Aim: Despite the enormous efforts to understand Congenital hyperinsulinism (CHI), up to 50% of the patients are genetically unexplained. We aimed to functionally characterize a novel candidate gene in CHI.

Patient: A 4-month-old boy presented severe hyperinsulinemic hypoglycemia. A routine CHI genetic panel was negative.

Methods: A trio-based whole-exome sequencing (WES) was performed. Gene knockout in the RIN-m cell line was established by CRISPR/Cas9. Gene expression was performed using real-time PCR.

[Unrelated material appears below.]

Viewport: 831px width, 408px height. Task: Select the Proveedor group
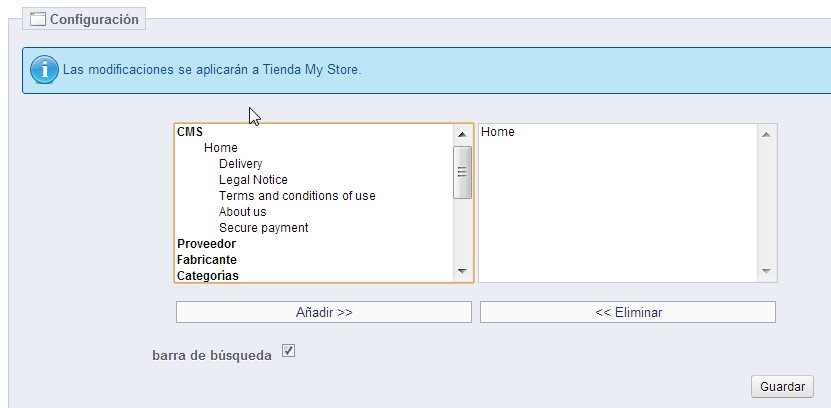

Results: Hyperinsulinemic hypoglycemia with diffuse beta-cell involvement was demonstrated in the patient, who was diazoxide-responsive. By WES, compound heterozygous variants were identified in the adenylyl cyclase 7, ADCY7 gene p.(Asp439Glu) and p.(Gly1045Arg). ADCY7 is calcium-sensitive, expressed in beta-cells and converts ATP to cAMP. The variants located in the cytoplasmic domains C1 and C2 in a highly conserved and functional amino acid region. RIN-m(-/-Adcy7) cells showed a significant increase in insulin secretion reaching 54% at low, and 49% at high glucose concentrations, compared to wild-type. In genetic expression analysis Adcy7 loss of function led to a 34.1-fold to 362.8-fold increase in mRNA levels of the insulin regulator genes Ins1 and Ins2 (p ≤ 0.0002), as well as increased glucose uptake and sensing indicated by higher mRNA levels of Scl2a2 and Gck via upregulation of Pdx1, and Foxa2 leading to the activation of the glucose stimulated-insulin secretion (GSIS) pathway.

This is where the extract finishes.